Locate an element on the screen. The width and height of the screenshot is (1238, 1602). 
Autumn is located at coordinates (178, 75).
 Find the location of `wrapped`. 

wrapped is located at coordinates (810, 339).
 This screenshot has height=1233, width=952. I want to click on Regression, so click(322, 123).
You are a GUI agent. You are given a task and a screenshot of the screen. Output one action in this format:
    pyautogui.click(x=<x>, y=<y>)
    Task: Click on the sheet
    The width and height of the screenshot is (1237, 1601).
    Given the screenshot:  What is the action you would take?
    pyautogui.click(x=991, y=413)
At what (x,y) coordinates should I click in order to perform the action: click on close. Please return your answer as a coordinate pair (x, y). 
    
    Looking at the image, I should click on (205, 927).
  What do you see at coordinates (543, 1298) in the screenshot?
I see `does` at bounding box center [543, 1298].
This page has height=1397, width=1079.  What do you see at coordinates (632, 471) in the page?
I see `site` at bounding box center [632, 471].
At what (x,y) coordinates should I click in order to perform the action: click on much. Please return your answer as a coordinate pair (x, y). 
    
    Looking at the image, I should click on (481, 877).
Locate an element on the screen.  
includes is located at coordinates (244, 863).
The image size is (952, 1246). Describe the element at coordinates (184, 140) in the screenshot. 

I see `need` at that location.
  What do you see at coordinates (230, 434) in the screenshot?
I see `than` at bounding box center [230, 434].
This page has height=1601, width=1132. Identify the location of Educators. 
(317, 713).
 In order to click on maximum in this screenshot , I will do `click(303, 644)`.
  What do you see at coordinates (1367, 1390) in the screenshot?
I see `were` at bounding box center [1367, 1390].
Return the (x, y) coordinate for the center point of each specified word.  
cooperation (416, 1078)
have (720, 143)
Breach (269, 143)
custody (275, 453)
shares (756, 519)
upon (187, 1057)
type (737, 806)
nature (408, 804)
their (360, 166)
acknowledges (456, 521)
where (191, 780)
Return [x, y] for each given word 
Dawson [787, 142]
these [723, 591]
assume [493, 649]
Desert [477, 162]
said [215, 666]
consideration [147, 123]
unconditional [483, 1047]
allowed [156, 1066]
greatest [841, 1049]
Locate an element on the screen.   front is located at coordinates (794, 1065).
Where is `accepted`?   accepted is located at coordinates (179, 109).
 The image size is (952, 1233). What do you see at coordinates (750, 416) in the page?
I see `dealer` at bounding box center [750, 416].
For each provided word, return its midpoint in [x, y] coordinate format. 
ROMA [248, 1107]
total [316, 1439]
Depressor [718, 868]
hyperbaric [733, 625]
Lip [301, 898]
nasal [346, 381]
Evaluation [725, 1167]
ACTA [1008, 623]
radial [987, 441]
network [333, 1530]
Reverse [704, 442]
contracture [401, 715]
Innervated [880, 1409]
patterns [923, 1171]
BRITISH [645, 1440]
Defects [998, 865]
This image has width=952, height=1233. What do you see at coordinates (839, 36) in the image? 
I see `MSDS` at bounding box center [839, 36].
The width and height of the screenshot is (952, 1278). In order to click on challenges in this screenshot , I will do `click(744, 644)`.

━━━━━━

Instruction:
Revise all of the material above by putting "number pair" in place of "coordinate pair", leaving everything else the same.

Exercise output:
Locate an element on the screen. The width and height of the screenshot is (1238, 1602). 
Autumn is located at coordinates (178, 75).
 Find the location of `wrapped`. 

wrapped is located at coordinates (810, 339).
 This screenshot has height=1233, width=952. I want to click on Regression, so click(322, 123).
You are a GUI agent. You are given a task and a screenshot of the screen. Output one action in this format:
    pyautogui.click(x=<x>, y=<y>)
    Task: Click on the sheet
    The width and height of the screenshot is (1237, 1601).
    Given the screenshot:  What is the action you would take?
    pyautogui.click(x=991, y=413)
At what (x,y) coordinates should I click in order to perform the action: click on close. Please return your answer as a number pair (x, y). 
    
    Looking at the image, I should click on (205, 927).
  What do you see at coordinates (543, 1298) in the screenshot?
I see `does` at bounding box center [543, 1298].
This page has height=1397, width=1079.  What do you see at coordinates (632, 471) in the page?
I see `site` at bounding box center [632, 471].
At what (x,y) coordinates should I click in order to perform the action: click on much. Please return your answer as a number pair (x, y). 
    
    Looking at the image, I should click on (481, 877).
Locate an element on the screen.  
includes is located at coordinates (244, 863).
The image size is (952, 1246). Describe the element at coordinates (184, 140) in the screenshot. 

I see `need` at that location.
  What do you see at coordinates (230, 434) in the screenshot?
I see `than` at bounding box center [230, 434].
This page has height=1601, width=1132. Identify the location of Educators. 
(317, 713).
 In order to click on maximum in this screenshot , I will do `click(303, 644)`.
  What do you see at coordinates (1367, 1390) in the screenshot?
I see `were` at bounding box center [1367, 1390].
Return the (x, y) coordinate for the center point of each specified word.  
cooperation (416, 1078)
have (720, 143)
Breach (269, 143)
custody (275, 453)
shares (756, 519)
upon (187, 1057)
type (737, 806)
nature (408, 804)
their (360, 166)
acknowledges (456, 521)
where (191, 780)
Return [x, y] for each given word 
Dawson [787, 142]
these [723, 591]
assume [493, 649]
Desert [477, 162]
said [215, 666]
consideration [147, 123]
unconditional [483, 1047]
allowed [156, 1066]
greatest [841, 1049]
Locate an element on the screen.   front is located at coordinates (794, 1065).
Where is `accepted`?   accepted is located at coordinates (179, 109).
 The image size is (952, 1233). What do you see at coordinates (750, 416) in the page?
I see `dealer` at bounding box center [750, 416].
For each provided word, return its midpoint in [x, y] coordinate format. 
ROMA [248, 1107]
total [316, 1439]
Depressor [718, 868]
hyperbaric [733, 625]
Lip [301, 898]
nasal [346, 381]
Evaluation [725, 1167]
ACTA [1008, 623]
radial [987, 441]
network [333, 1530]
Reverse [704, 442]
contracture [401, 715]
Innervated [880, 1409]
patterns [923, 1171]
BRITISH [645, 1440]
Defects [998, 865]
This image has width=952, height=1233. What do you see at coordinates (839, 36) in the image? 
I see `MSDS` at bounding box center [839, 36].
The width and height of the screenshot is (952, 1278). In order to click on challenges in this screenshot , I will do `click(744, 644)`.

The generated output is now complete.